The authors tackled the challenge of cross-schema text-to-SQL tasks by introducing CSS, a large-scale Chinese medical dataset, which includes 29,280 examples across 19 databases to generalize models to different medical systems.

The cross-domain text-to-SQL task aims to build a system that can parse user questions into SQL on complete unseen databases, and the single-domain text-to-SQL task evaluates the performance on identical databases. Both of these setups confront unavoidable difficulties in real-world applications. To this end, we introduce the cross-schema text-to-SQL task, where the databases of evaluation data are different from that in the training data but come from the same domain.
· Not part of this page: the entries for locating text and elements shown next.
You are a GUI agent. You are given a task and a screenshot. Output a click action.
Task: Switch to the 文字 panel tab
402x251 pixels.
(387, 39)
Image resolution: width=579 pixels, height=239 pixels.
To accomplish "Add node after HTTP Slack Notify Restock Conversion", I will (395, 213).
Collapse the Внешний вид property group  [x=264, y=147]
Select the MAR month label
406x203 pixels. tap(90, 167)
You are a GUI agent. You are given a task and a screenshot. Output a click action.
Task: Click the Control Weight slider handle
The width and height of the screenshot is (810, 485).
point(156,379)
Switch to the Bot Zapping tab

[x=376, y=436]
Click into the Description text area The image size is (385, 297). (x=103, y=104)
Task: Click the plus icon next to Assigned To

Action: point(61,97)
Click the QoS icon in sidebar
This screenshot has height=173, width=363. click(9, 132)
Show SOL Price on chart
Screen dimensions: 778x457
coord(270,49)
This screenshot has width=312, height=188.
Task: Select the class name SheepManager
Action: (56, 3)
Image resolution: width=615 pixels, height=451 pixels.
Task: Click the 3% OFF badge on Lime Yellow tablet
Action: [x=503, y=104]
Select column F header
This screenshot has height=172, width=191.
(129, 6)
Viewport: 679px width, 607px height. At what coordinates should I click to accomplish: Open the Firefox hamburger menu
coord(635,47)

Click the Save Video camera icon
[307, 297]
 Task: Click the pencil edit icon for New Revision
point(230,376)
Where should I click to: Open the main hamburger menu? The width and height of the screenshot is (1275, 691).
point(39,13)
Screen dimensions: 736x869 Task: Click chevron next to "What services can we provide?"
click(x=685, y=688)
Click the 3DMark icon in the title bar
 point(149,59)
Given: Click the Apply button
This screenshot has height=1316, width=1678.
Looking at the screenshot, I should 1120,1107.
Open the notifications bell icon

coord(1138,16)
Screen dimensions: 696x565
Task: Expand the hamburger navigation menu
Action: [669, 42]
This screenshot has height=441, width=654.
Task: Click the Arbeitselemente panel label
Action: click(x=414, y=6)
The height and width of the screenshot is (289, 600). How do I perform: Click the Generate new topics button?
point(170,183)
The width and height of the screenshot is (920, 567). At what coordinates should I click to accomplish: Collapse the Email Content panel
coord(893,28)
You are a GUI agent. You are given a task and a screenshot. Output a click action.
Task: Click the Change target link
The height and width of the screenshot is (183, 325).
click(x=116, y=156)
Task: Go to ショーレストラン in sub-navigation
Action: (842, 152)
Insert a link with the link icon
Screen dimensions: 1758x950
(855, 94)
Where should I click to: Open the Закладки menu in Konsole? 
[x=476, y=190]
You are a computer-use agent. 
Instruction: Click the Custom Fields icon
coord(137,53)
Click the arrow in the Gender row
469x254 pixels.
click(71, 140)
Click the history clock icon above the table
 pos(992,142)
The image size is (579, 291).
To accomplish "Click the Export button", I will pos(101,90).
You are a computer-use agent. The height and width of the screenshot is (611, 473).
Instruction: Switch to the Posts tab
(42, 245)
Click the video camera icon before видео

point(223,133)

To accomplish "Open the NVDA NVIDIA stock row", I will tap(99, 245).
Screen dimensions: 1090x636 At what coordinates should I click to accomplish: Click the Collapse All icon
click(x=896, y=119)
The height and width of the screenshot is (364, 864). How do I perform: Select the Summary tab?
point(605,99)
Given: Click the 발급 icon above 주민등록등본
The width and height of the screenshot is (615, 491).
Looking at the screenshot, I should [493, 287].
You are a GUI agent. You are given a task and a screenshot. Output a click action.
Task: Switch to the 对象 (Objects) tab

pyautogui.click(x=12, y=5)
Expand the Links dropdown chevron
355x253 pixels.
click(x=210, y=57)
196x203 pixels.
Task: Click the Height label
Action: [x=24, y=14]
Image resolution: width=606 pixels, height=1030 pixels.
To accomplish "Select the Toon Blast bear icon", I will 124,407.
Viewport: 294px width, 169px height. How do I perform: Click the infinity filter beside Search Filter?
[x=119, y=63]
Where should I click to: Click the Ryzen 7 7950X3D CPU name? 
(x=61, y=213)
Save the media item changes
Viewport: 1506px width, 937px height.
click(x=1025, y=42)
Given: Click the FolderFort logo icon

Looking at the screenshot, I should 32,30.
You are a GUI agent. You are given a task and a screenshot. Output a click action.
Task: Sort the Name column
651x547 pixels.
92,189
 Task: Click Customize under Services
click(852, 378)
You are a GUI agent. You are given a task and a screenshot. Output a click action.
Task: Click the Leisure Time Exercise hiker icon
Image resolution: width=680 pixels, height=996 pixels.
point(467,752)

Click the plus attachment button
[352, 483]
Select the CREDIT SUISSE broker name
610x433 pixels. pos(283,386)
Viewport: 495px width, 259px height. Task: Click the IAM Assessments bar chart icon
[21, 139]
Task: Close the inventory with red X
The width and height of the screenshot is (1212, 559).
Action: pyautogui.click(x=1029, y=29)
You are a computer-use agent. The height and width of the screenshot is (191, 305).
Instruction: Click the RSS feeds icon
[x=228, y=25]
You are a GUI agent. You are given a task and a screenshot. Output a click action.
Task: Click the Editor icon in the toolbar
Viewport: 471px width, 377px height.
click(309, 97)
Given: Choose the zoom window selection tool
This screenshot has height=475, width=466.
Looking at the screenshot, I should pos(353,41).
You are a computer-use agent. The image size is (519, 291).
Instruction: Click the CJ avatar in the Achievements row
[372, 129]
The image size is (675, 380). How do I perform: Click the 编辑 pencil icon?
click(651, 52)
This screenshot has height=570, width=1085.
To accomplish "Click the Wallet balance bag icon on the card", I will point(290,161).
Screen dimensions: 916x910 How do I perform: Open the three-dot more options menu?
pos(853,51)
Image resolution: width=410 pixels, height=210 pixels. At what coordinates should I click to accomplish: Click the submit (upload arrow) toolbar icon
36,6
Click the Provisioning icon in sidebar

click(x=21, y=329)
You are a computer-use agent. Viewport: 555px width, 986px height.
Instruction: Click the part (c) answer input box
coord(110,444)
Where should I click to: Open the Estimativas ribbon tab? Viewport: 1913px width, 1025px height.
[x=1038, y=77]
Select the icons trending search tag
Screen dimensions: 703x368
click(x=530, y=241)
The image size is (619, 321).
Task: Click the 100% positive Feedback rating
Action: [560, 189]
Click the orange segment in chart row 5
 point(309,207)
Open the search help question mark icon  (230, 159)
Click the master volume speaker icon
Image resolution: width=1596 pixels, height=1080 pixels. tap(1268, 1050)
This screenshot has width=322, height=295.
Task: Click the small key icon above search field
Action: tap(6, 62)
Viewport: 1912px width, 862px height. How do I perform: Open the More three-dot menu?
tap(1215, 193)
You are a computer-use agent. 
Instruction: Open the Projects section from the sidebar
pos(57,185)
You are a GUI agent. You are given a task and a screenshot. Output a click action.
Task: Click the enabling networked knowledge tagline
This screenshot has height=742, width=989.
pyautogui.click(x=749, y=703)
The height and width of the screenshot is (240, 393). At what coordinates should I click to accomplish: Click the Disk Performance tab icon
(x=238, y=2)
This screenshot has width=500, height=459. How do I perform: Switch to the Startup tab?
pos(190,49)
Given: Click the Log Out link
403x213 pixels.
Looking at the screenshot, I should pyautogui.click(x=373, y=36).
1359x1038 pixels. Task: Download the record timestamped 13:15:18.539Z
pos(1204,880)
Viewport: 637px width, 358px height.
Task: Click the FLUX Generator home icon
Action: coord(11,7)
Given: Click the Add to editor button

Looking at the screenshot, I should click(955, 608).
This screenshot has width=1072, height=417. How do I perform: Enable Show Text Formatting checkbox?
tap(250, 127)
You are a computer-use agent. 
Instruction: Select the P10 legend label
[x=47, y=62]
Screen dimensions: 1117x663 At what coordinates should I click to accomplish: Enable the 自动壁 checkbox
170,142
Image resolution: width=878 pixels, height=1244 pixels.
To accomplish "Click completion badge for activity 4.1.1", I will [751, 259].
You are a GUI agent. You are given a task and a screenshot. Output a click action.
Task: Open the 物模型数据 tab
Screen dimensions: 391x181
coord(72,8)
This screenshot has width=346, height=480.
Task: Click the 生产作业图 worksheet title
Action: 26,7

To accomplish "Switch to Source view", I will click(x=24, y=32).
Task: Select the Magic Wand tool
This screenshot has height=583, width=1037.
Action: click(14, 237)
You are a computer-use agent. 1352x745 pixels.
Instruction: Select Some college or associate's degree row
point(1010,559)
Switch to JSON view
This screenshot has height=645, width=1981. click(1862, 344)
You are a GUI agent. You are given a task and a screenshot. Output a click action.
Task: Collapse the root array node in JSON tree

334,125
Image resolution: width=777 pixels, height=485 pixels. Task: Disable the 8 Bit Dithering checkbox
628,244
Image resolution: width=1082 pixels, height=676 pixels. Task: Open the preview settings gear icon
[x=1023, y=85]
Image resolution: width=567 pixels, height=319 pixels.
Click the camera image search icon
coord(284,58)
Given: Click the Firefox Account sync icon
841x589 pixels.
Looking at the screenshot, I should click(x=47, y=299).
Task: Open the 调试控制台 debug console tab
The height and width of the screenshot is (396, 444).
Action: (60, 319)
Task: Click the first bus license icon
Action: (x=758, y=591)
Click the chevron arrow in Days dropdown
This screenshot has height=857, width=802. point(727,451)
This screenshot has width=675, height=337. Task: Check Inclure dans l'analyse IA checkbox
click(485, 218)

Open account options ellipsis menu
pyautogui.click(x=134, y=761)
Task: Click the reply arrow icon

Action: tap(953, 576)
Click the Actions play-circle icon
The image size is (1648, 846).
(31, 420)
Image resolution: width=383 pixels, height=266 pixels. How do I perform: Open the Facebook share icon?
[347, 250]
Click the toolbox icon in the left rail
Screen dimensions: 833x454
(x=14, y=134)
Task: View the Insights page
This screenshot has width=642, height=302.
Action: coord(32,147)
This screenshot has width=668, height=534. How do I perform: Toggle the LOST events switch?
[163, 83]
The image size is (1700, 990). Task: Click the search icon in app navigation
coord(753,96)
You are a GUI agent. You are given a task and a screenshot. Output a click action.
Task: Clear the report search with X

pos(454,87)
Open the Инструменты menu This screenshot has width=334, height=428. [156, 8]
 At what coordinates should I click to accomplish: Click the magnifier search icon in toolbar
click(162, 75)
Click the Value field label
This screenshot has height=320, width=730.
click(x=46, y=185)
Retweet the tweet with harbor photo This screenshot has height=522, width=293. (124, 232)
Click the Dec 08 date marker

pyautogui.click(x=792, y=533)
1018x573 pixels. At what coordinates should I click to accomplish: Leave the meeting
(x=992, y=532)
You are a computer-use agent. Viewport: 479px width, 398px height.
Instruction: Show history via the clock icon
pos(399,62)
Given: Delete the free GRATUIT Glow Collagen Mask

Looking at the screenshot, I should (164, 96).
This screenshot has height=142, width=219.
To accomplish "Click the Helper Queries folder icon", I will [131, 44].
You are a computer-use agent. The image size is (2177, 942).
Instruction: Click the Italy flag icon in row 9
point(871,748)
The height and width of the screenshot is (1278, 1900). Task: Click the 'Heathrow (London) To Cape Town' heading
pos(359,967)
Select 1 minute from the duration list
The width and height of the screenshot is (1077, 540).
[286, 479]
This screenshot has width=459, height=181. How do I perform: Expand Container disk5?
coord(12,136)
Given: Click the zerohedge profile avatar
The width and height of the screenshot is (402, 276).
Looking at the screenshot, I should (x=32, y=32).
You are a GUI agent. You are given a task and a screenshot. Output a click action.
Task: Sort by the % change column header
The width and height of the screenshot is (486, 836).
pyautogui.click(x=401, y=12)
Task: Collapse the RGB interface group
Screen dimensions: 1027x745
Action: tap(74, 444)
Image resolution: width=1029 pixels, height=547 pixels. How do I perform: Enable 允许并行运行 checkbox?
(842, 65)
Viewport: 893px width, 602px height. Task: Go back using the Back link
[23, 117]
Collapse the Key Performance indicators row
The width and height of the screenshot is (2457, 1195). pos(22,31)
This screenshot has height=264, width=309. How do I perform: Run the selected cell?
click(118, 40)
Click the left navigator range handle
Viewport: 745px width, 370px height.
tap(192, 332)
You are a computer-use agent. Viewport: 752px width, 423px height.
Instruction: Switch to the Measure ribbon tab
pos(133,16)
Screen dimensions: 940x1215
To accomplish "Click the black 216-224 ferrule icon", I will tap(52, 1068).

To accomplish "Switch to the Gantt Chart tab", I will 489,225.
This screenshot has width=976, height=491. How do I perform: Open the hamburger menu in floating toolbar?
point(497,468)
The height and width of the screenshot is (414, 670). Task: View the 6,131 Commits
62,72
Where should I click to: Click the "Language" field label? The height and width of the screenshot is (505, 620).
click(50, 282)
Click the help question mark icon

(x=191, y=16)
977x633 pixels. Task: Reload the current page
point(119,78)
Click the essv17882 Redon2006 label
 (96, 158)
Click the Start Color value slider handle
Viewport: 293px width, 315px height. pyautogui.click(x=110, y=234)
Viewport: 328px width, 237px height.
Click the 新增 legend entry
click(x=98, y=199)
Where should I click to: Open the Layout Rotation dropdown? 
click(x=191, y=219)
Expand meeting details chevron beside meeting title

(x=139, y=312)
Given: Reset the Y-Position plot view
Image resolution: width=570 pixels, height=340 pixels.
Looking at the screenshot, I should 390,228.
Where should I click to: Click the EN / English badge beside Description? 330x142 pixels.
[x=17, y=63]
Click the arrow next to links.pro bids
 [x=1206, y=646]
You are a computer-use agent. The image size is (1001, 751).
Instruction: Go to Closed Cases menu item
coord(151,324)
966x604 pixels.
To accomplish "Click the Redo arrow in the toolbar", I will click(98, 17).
Furthermore, we present CSS, a large-scale CrosS-Schema Chinese text-to-SQL dataset, to carry on corresponding studies. CSS originally consisted of 4,340 question/SQL pairs across 2 databases. In order to generalize models to different medical systems, we extend CSS and create 19 new databases along with 29,280 corresponding dataset examples. Moreover, CSS is also a large corpus for single-domain Chinese text-to-SQL studies. We present the data collection approach and a series of analyses of the data statistics. To show the potential and usefulness of CSS, benchmarking baselines have been conducted and reported. Our dataset is publicly available at \url{https://huggingface.co/datasets/zhanghanchong/css}.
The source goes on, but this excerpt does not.